今も続いている『サザエさん』の穴子役は30代に入ってから始めた仕事。そのとき、たまたま穴子役が空いたんだよね。当時のディレクターが僕に興味を持ってくれてたみたいで、その後釜に僕を推してくれた。
でも、穴子といったら、あの顔でしょ?(笑)
最初は違和感があってね。というのは、それまで僕はわりと整った顔の役しかやってこなかったんだよ。だから、穴子の顔を見て、この顔、できるかな……って思って。
実際何年か苦労したよ。
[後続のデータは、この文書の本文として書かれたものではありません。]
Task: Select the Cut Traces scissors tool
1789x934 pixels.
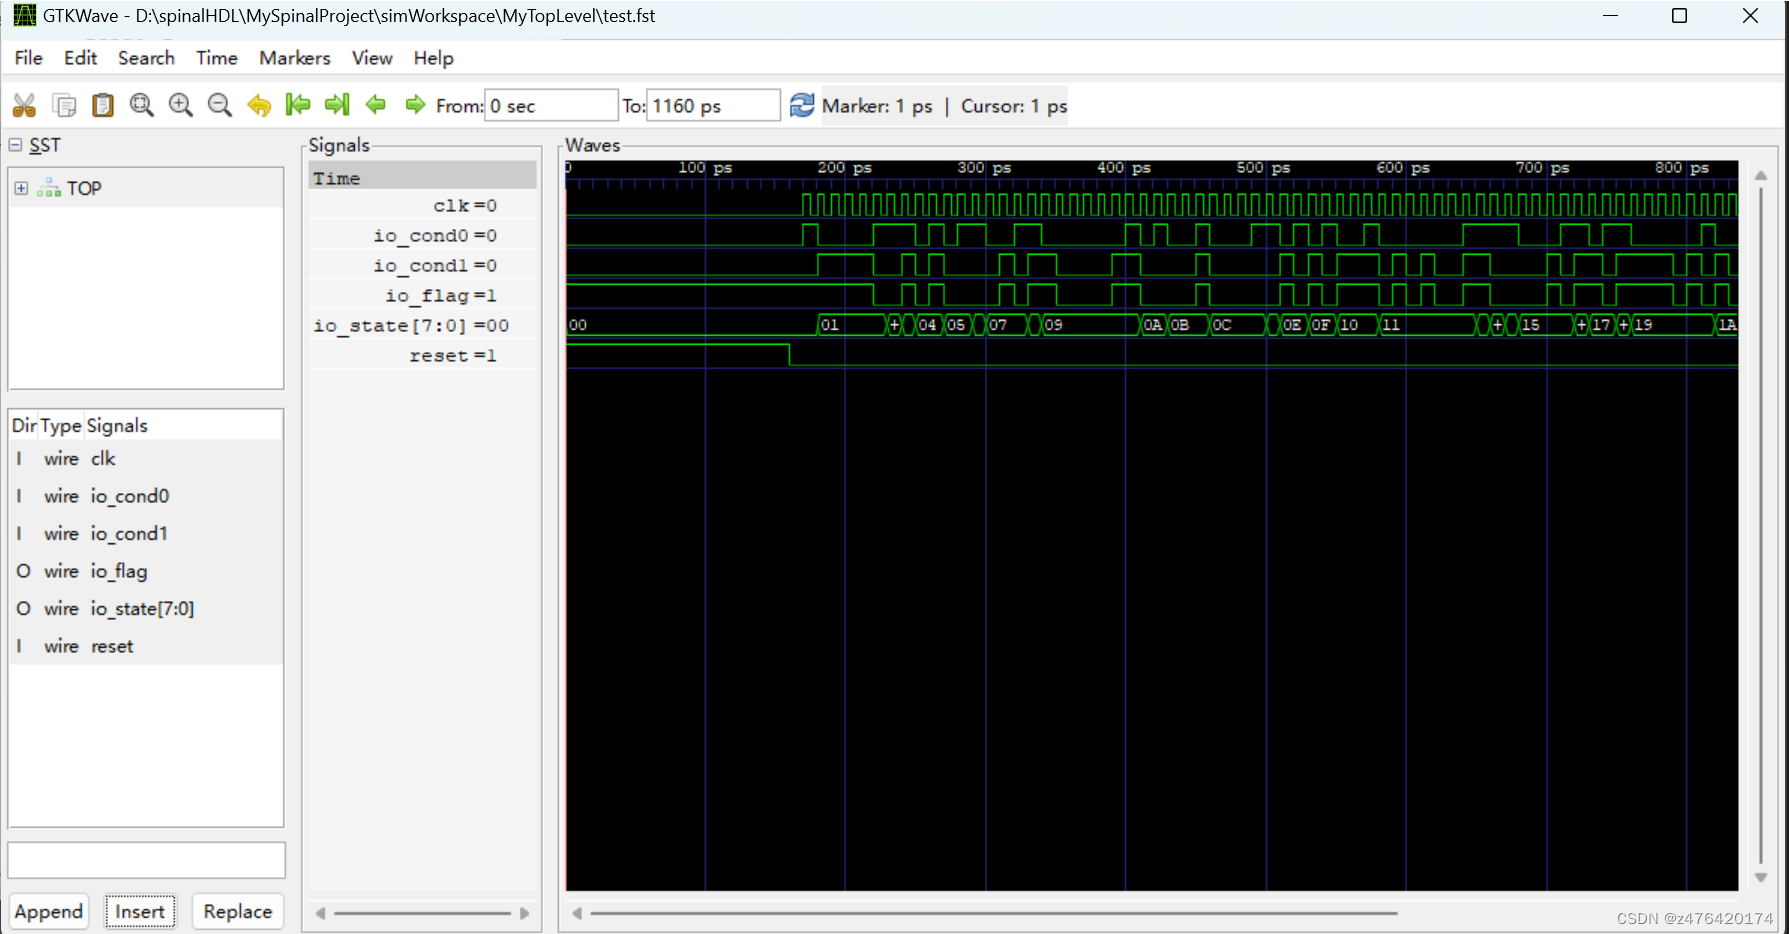Action: [x=24, y=105]
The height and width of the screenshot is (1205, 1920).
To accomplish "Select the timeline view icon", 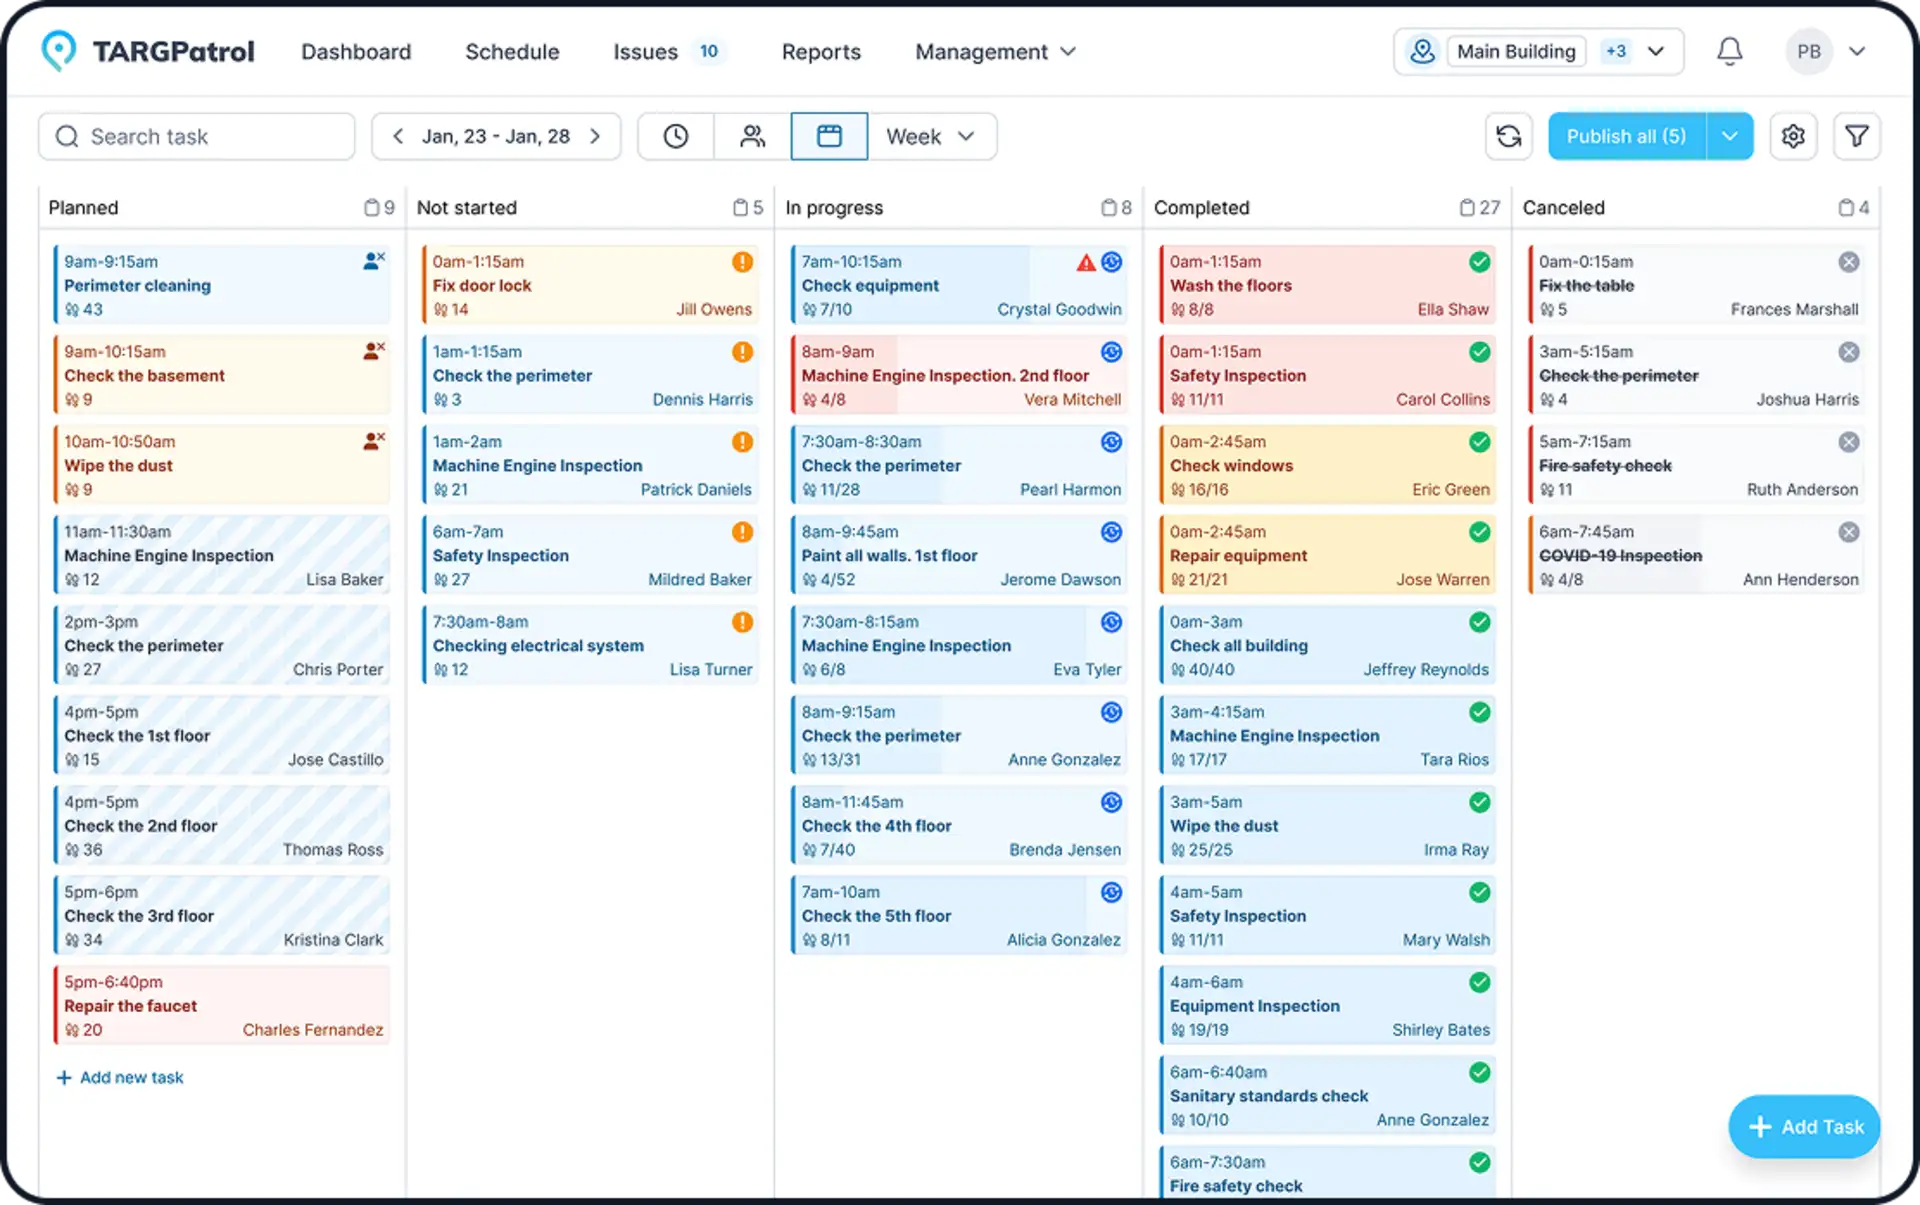I will (675, 136).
たらこ唇だから、発音を少し重い感じのセリフ回しにしたりしてね。今思えば最初の頃は芝居はできてなかった。雰囲気だけ出していた感じ。
自分でも手応えを感じたのは、吹き替えは『特捜班CI-5』、アニメは『トップをねらえ!』と『銀河英雄伝説』。
合ってたんだね。自分と役との共通項があった。『トップをねらえ!』のオオタ・コウイチロウもそう、熱血だからね。『CI-5』のボーディも、『銀河英雄伝説』のロイエンタールも合っていた。
だから穴子みたいに基本的にハマらない役っていうのは、やっぱりきついよね。でも、長い作品でレギュラーをやると、役のとらえ方が徐々にわかってくるから修練になる。
おかげで、これが穴子だ!というのが、スパーンと出せるようになった。